Monday, April 03, 2006

BIG IDEA: Teachers enroll in classes at their schools

Teachers have long been encouraged to take courses to enhance their classroom practices. Under NCLB, teachers have even been mandated to earn continuing education credits. In response to these mandates, many teachers have enrolled in college courses locally or over the Internet. In general this is a positive development for teaching, but the quality of some of these programs has recently come into question. In fact some teachers have lost their jobs in pay-per-credit schemes.

My suggestion is that teachers should go back to school—they should enroll in a course at the school they teach in. Over the years, many teachers have forgotten what it means to experience school from a student persepective. For example, imagine a high school English teacher enrolled in a biology course. The teacher assumes the role of student. She goes to class, takes notes, participates in assessments, and receives a grade. In the process she learns about teaching and learning from a student’s point of view.

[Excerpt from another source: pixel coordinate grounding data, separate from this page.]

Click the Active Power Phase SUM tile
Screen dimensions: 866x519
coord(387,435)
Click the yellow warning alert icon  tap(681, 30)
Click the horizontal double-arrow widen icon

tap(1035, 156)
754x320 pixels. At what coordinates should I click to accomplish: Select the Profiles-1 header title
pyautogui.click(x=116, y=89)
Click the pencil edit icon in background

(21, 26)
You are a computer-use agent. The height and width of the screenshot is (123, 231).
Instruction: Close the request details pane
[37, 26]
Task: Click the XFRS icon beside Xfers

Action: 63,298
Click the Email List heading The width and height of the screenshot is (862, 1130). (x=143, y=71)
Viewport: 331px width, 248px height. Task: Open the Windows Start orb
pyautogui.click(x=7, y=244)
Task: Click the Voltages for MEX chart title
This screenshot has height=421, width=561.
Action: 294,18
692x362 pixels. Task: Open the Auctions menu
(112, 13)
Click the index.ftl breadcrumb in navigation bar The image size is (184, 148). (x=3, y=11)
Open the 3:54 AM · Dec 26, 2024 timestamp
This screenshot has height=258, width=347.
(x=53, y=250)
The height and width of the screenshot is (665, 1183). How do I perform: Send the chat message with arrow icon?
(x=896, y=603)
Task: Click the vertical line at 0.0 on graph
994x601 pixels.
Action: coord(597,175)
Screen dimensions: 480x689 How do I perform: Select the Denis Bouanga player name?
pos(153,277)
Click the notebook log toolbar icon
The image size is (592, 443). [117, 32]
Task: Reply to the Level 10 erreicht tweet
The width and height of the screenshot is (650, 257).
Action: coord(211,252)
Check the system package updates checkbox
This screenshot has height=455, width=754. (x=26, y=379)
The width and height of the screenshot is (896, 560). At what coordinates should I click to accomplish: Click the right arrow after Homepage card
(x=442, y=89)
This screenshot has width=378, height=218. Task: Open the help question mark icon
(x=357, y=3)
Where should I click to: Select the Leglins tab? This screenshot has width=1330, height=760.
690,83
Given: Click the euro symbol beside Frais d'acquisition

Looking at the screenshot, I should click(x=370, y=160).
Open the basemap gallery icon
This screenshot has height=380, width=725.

However, it is critical that she move out of her comfort zone. It won’t work if she takes another English class because her content expertise will interfere with her learner stance. The task here is to immerse oneself in the role of student and to learn along with students.

Benefits of this approach are numerous—it breaks through teacher isolation, it focuses on learning, and it may even increase the quality of the instruction for the teachers who teach their class to other teachers. If I were back in high school, I think I’d enroll in physics or calculus or maybe art.